184523 HIV/AIDS prevention without borders: An internet-delivered safer sex intervention for young MSM

Monday, October 27, 2008

Kelly M. Carpenter, PhD , Talaria, Inc, Seattle, WA
Susan Stoner, PhD , Talaria, Inc, Seattle, WA
Aneke N. Mikko, MSW , Talaria, Inc, Seattle, WA
Background: Although HIV diagnoses in MSM in the US decreased through the 1990s, recent surveillance data suggest resurgence, especially among youth and minorities. Such findings suggest an ongoing need for behavioral interventions to reduce sexual risk. To the extent that MSM increasingly use the internet, it serves as a promising medium for behavioral intervention. The present project sought to leverage the capabilities of the internet to develop an effective, interactive, web-based skills-training and motivational intervention to reduce sexual risk among MSM.

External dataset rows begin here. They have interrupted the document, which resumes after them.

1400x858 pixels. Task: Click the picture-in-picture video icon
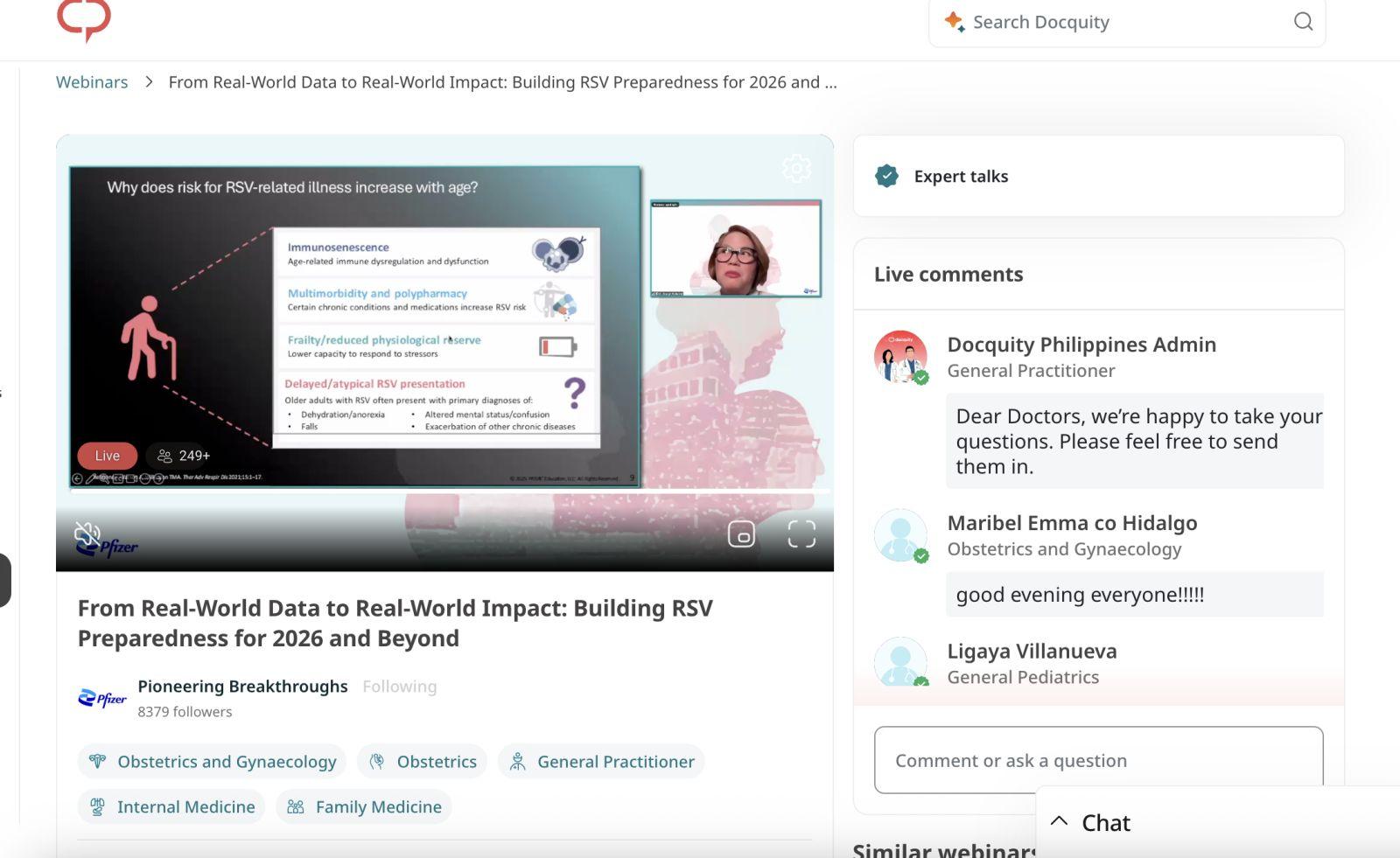[x=741, y=534]
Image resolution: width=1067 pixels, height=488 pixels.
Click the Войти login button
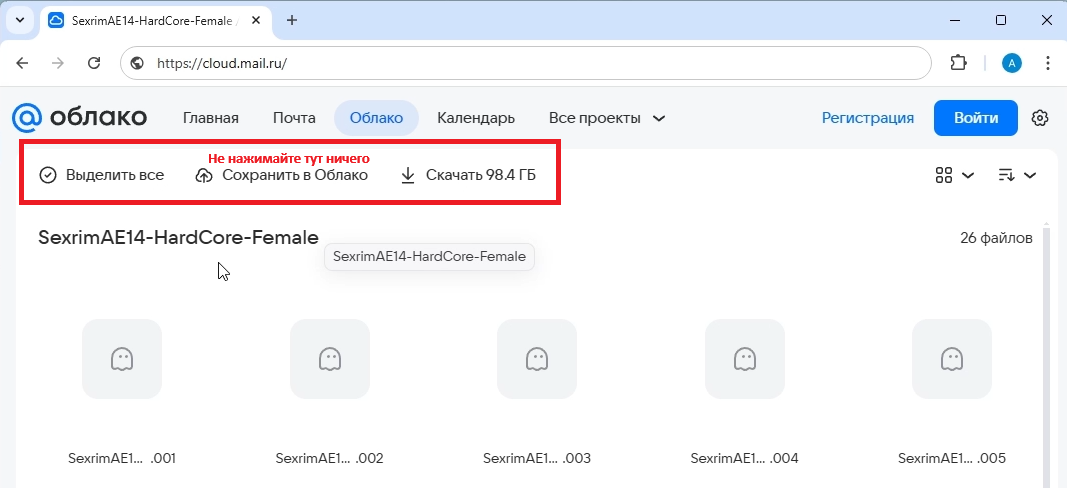[975, 118]
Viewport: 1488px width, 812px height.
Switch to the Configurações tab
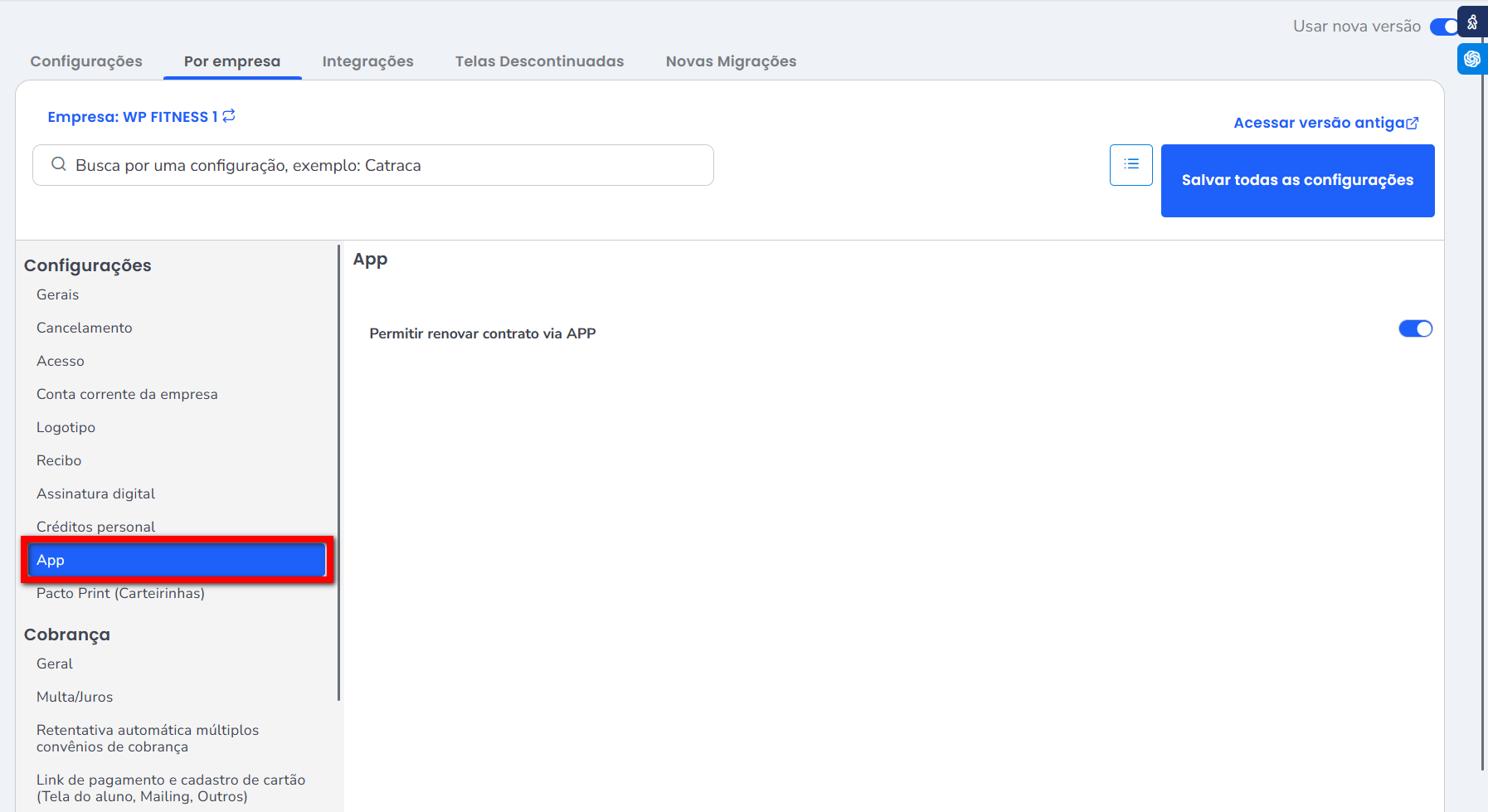coord(86,61)
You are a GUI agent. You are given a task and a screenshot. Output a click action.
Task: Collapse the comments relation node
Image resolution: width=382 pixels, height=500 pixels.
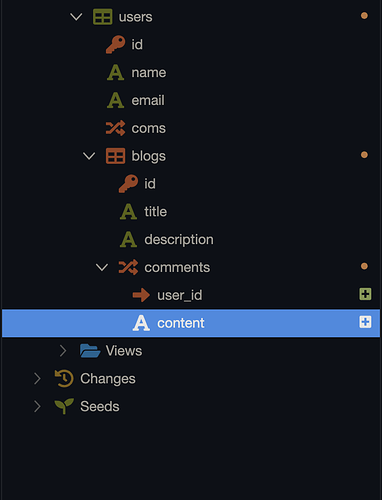click(x=102, y=267)
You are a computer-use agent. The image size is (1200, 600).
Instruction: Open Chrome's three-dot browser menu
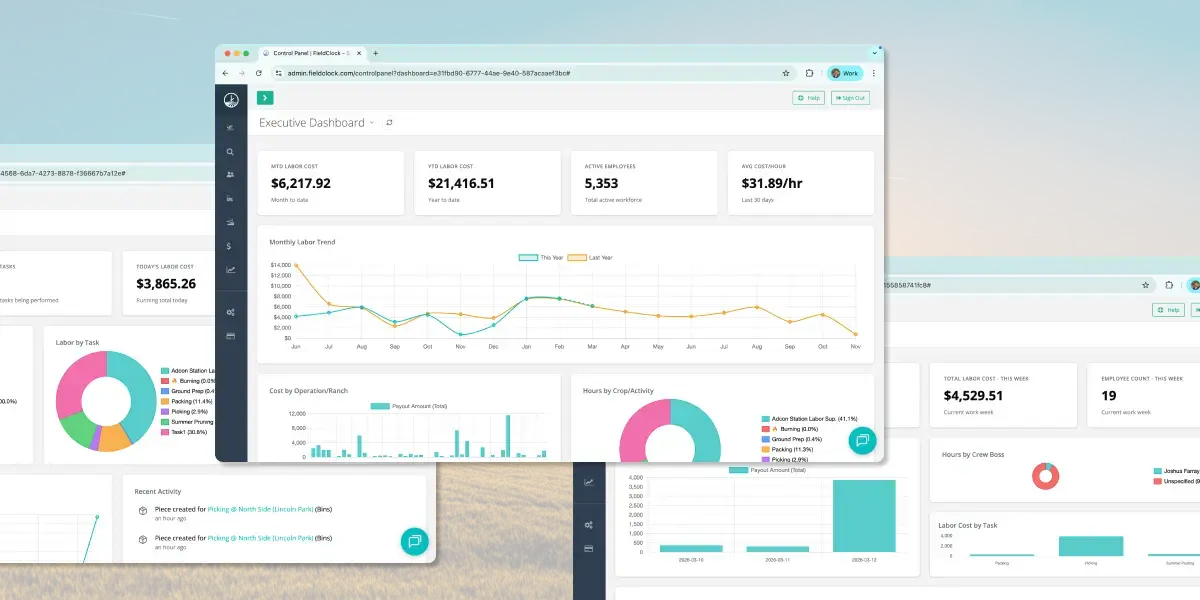tap(874, 73)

Methods: After a detailed pretest assessment of sexual practices, MSM (N=143) were randomly assigned to the safer sex intervention or to a control condition. The 90-minute intervention consisted of risk assessment and feedback, motivational exercises, skills training and education. The control condition invoked a relaxation-skills website. Follow-up data were collected three months later and analyzed with repeated-measures MANOVA.

Results: From pretest to followup, numbers of unprotected acts decreased significantly in both groups. However, focusing specifically on unprotected acts with partners of positive or unknown serostatus, significantly greater reductions were observed in the intervention group as opposed to the control group.

Conclusions: Although both groups evidenced across-the-board reductions in unprotected sex, perhaps emanating from heightened risk-consciousness as a consequence of completing the detailed assessment, the intervention group showed greater reductions with the riskiest partners, those of positive or unknown serostatus. Thus, this study gives preliminary evidence that a brief web-based intervention offering cognitive behavioral skills training and motivational enhancement can effectively reduce sexual risk in MSM.

Learning Objectives:
List two populations in which HIV infections have risen in recent years. Describe how communication skills training may be an effective intervention to reduce HIV risk. List three benefits and two drawbacks of conducting research online.

Keywords: HIV Risk Behavior, HIV Interventions

Presenting author's disclosure statement:

Qualified on the content I am responsible for because: I was the principal investigator for the grant from NIMH and I designed the study and supervised data collection and analysis.
Any relevant financial relationships? No

I agree to comply with the American Public Health Association Conflict of Interest and Commercial Support Guidelines, and to disclose to the participants any off-label or experimental uses of a commercial product or service discussed in my presentation.